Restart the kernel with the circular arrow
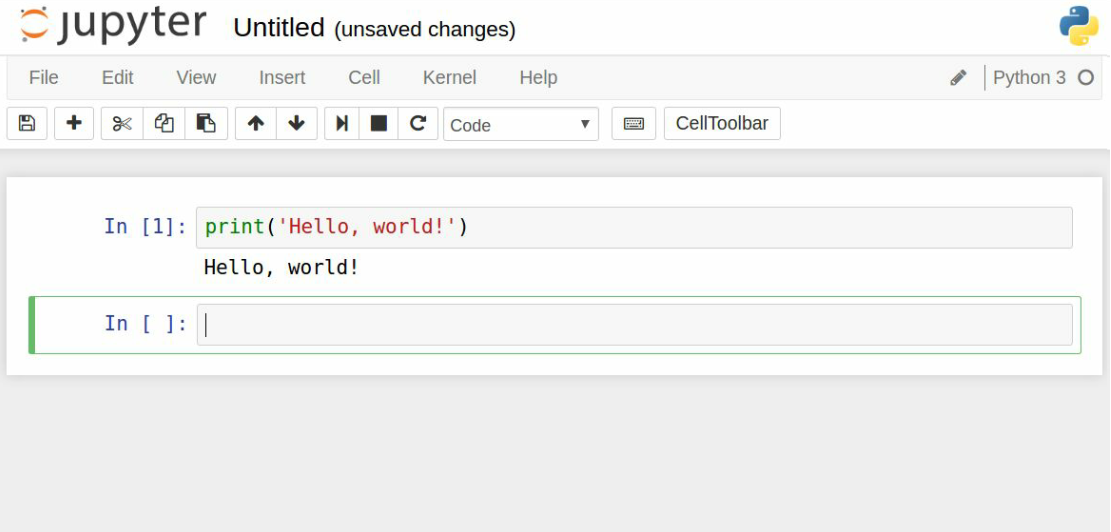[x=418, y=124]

···

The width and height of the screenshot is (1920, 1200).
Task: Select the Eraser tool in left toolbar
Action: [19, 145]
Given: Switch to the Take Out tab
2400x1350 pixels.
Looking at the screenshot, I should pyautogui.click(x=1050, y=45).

···

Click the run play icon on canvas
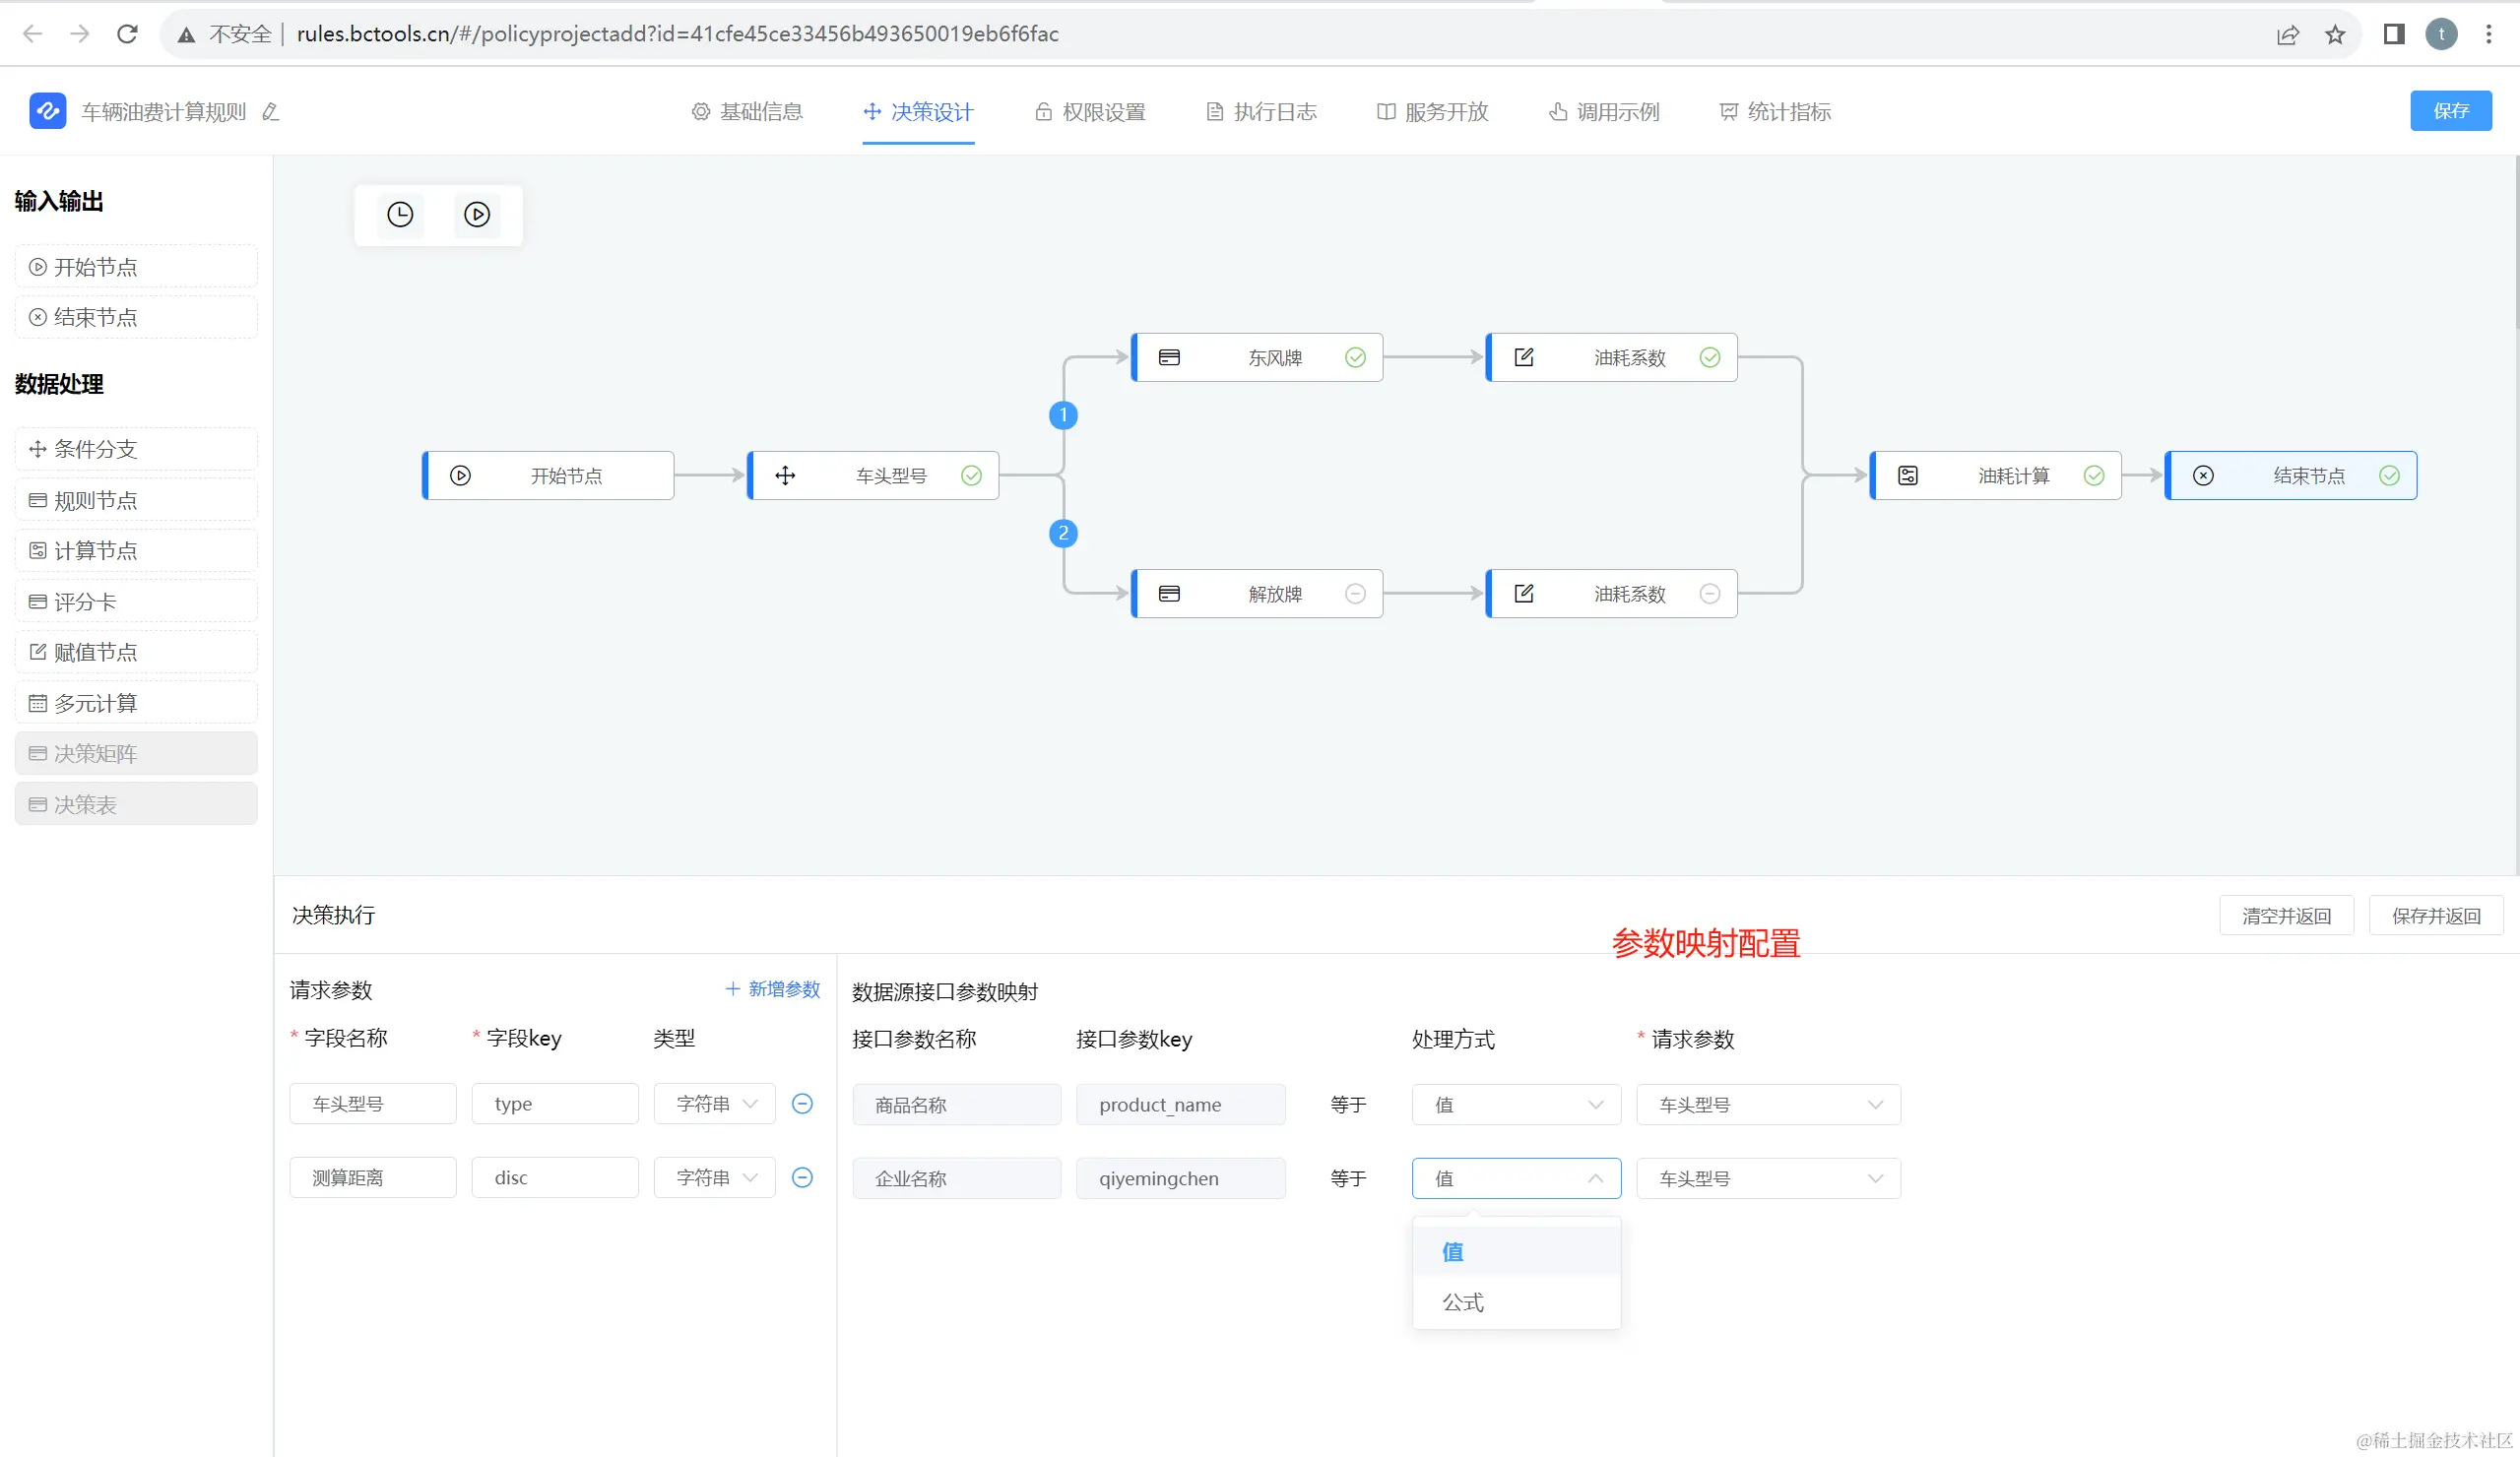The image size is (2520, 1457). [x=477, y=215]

···

Reproduce the listing from the line with "The width and" to the line with "Looking at the", both included.

● RESULT OF THIS EXERCISE
The width and height of the screenshot is (1920, 1200).
Task: Select the Eraser tool in left toolbar
Action: [19, 145]
Given: Switch to the Take Out tab
2400x1350 pixels.
Looking at the screenshot, I should pyautogui.click(x=1050, y=45).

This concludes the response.